#### SUPPLIED DATA:
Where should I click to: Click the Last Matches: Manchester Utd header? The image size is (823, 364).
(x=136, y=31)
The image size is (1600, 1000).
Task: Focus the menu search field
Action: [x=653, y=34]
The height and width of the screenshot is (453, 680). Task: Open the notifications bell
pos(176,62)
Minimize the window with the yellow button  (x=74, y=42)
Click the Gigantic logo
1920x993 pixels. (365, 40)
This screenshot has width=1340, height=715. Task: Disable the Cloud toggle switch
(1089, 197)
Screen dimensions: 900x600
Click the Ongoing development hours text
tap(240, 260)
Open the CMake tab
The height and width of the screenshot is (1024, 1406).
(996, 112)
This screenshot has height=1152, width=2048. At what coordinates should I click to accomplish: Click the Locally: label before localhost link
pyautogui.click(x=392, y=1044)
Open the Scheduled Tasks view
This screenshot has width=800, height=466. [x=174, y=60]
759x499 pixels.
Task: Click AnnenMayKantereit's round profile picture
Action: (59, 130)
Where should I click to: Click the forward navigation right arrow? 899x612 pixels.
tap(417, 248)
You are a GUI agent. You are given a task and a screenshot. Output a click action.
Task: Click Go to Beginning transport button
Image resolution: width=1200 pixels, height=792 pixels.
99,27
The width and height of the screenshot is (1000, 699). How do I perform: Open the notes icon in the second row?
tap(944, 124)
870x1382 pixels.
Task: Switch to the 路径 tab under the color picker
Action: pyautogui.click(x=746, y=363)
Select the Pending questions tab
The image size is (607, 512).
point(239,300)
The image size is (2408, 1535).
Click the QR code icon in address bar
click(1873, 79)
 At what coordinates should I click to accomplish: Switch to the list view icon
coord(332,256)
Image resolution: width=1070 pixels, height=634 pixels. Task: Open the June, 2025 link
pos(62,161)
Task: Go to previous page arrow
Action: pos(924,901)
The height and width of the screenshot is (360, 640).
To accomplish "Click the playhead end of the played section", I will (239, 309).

#### WHAT THE TASK REQUIRES:
Copy out every one of the records above, word for word and in the same order, leaving nothing out and adding nothing.

#### ANSWER BELOW:
Where should I click to: Click the Last Matches: Manchester Utd header? The image size is (823, 364).
(x=136, y=31)
The image size is (1600, 1000).
Task: Focus the menu search field
Action: [x=653, y=34]
The height and width of the screenshot is (453, 680). Task: Open the notifications bell
pos(176,62)
Minimize the window with the yellow button  (x=74, y=42)
Click the Gigantic logo
1920x993 pixels. (365, 40)
This screenshot has width=1340, height=715. Task: Disable the Cloud toggle switch
(1089, 197)
Screen dimensions: 900x600
Click the Ongoing development hours text
tap(240, 260)
Open the CMake tab
The height and width of the screenshot is (1024, 1406).
(996, 112)
This screenshot has height=1152, width=2048. At what coordinates should I click to accomplish: Click the Locally: label before localhost link
pyautogui.click(x=392, y=1044)
Open the Scheduled Tasks view
This screenshot has width=800, height=466. [x=174, y=60]
759x499 pixels.
Task: Click AnnenMayKantereit's round profile picture
Action: (59, 130)
Where should I click to: Click the forward navigation right arrow? 899x612 pixels.
tap(417, 248)
You are a GUI agent. You are given a task and a screenshot. Output a click action.
Task: Click Go to Beginning transport button
Image resolution: width=1200 pixels, height=792 pixels.
99,27
The width and height of the screenshot is (1000, 699). How do I perform: Open the notes icon in the second row?
tap(944, 124)
870x1382 pixels.
Task: Switch to the 路径 tab under the color picker
Action: pyautogui.click(x=746, y=363)
Select the Pending questions tab
The image size is (607, 512).
point(239,300)
The image size is (2408, 1535).
Click the QR code icon in address bar
click(1873, 79)
 At what coordinates should I click to accomplish: Switch to the list view icon
coord(332,256)
Image resolution: width=1070 pixels, height=634 pixels. Task: Open the June, 2025 link
pos(62,161)
Task: Go to previous page arrow
Action: pos(924,901)
The height and width of the screenshot is (360, 640).
To accomplish "Click the playhead end of the played section", I will (239, 309).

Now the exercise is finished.